START Data shown

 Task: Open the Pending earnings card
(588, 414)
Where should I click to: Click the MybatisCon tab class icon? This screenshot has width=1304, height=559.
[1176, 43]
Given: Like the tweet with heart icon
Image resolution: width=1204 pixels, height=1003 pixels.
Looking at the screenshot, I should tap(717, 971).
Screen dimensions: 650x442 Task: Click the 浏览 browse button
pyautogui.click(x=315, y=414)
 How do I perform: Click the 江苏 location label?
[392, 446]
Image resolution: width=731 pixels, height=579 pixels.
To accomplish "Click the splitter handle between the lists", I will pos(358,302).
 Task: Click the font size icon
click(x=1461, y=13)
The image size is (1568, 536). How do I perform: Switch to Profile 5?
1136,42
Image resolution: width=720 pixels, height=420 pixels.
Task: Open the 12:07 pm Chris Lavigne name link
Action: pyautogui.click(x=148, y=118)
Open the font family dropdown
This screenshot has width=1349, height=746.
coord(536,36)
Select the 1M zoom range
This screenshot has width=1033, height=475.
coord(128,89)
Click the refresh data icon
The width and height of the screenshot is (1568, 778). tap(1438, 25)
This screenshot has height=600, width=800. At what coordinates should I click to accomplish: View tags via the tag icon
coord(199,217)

END Data shown

Your instructions>
At the line with "Screen dimensions: 650x442", begin reproducing the material above exactly, and continue through its last line.

Expected answer>
Screen dimensions: 650x442 Task: Click the 浏览 browse button
pyautogui.click(x=315, y=414)
 How do I perform: Click the 江苏 location label?
[392, 446]
Image resolution: width=731 pixels, height=579 pixels.
To accomplish "Click the splitter handle between the lists", I will pos(358,302).
 Task: Click the font size icon
click(x=1461, y=13)
The image size is (1568, 536). How do I perform: Switch to Profile 5?
1136,42
Image resolution: width=720 pixels, height=420 pixels.
Task: Open the 12:07 pm Chris Lavigne name link
Action: pyautogui.click(x=148, y=118)
Open the font family dropdown
This screenshot has width=1349, height=746.
coord(536,36)
Select the 1M zoom range
This screenshot has width=1033, height=475.
coord(128,89)
Click the refresh data icon
The width and height of the screenshot is (1568, 778). tap(1438, 25)
This screenshot has height=600, width=800. At what coordinates should I click to accomplish: View tags via the tag icon
coord(199,217)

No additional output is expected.